With regard to the goal of reinventing discovery using Watson, Rometty told her audience, “Think about a system that learns. It’s great at forming hidden connections. If you could test your hypotheses faster, it could help us make progress in a range of areas—genomic medicine, that’s an obvious area. And it could be used for drug discovery, or for the discovery of alternative uses for existing drugs—repurposing. In addition, she noted, it could be used to support clinical trial matching, something very much needed, as only 5 percent of cancer patients are currently participating in clinical trials. It is complex work, she noted, involving Watson coming to understand processes, protocols, guidelines. The work around cancer clinical trial work started with breast cancer and has moved into lung, colorectal, and gastrointestinal cancer clinical trial work.

Already collaborating with Novartis, Rometty said, “Just last week, we announced we’re working with Pfizer. We envision an ecosystem of people working together, and we see it already happening. We’re working with Pfizer on Parkinson’s, collecting the data on sensors, mobile, and in other forms.”

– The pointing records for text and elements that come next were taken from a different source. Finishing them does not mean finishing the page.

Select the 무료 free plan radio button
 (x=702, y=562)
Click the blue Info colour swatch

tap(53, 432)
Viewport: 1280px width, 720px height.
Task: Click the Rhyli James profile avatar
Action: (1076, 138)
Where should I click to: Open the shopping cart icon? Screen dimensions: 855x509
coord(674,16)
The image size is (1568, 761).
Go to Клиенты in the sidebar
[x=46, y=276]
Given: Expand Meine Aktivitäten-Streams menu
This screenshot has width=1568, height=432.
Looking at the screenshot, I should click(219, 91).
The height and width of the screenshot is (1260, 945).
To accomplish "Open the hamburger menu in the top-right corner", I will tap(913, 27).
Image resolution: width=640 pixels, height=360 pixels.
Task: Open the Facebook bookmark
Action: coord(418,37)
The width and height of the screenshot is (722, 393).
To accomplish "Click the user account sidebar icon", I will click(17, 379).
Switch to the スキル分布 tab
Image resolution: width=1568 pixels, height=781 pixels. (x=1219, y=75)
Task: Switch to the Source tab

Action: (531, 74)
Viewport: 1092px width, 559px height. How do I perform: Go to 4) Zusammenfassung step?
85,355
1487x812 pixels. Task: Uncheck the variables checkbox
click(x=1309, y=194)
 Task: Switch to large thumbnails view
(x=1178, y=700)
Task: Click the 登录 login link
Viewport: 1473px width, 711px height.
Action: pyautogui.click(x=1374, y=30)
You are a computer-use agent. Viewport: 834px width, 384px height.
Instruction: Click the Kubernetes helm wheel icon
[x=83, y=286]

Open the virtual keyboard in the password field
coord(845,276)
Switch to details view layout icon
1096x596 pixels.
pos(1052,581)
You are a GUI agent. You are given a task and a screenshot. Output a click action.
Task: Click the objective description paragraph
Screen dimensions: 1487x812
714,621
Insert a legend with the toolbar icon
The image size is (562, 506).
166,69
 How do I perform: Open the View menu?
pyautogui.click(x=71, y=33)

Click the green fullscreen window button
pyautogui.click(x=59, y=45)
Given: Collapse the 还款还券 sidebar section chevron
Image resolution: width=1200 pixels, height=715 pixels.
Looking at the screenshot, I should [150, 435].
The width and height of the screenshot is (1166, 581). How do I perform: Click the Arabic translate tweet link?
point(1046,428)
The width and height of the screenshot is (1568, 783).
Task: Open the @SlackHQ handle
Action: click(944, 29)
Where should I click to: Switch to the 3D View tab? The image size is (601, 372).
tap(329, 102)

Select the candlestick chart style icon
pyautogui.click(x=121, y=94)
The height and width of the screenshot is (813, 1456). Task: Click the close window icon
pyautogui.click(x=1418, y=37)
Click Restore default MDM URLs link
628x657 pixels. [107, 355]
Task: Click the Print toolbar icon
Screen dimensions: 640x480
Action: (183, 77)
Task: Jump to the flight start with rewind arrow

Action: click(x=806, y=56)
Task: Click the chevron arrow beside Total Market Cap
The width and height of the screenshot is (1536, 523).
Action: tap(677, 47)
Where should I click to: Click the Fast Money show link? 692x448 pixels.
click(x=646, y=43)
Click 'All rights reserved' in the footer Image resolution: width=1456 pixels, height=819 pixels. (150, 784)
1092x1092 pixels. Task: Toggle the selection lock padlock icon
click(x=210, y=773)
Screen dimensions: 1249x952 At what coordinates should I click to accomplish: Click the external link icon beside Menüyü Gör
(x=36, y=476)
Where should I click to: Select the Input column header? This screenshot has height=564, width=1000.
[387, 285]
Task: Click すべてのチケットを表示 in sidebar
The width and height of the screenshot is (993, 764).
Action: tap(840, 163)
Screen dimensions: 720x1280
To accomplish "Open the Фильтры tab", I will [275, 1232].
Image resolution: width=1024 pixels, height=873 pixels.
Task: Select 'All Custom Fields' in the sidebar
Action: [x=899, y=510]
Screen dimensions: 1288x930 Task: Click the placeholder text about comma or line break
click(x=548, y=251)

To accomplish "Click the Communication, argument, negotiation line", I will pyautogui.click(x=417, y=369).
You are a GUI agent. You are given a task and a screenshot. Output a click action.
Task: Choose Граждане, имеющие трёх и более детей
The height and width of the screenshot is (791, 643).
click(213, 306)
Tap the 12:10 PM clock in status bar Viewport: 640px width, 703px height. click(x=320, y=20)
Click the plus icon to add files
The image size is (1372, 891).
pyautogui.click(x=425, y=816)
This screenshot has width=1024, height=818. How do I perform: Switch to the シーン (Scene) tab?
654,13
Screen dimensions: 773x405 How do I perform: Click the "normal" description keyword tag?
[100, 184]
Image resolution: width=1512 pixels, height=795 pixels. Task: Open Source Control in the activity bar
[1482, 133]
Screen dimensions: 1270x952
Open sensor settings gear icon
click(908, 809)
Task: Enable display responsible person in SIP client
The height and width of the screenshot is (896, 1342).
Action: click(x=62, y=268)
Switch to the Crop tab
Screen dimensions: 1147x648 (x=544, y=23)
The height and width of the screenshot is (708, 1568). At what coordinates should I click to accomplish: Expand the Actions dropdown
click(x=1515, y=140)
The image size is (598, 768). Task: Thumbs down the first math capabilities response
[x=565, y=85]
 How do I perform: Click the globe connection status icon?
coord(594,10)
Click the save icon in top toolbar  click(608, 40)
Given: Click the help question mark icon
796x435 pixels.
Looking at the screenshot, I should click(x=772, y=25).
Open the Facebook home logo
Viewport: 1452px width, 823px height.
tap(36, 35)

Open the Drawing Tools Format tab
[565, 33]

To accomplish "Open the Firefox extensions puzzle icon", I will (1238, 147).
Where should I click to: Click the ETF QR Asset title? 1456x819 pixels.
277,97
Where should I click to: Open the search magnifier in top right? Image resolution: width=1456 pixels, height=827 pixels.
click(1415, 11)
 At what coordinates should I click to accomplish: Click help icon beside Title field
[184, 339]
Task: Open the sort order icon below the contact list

Meanwhile, Rometty said, “Perhaps the most exciting of all three is how to reimagine delivery: value-based outcomes, as well as extending how healthcare is delivered beyond obvious borders; and personalized treatments. As widely reported, we began that Watson for Oncology work with Memorial Sloan Kettering Cancer Center” (MSKCC) in New York, with Watson analyzing patient medical records, including both structured and unstructured data, and identifying treatment plans, and rating and ranking treatment options, with supportive evidence, for physicians. That work involved a core set of information that encompassed 14,000 hours of curated data from MSKCC, 300 medical publications, and numerous other sources, she noted. And now the work that began at MSKCC is branching out to work with the Cleveland Clinic, MD Anderson Cancer Center, and cancer hospitals and other hospitals in India, Thailand, and China.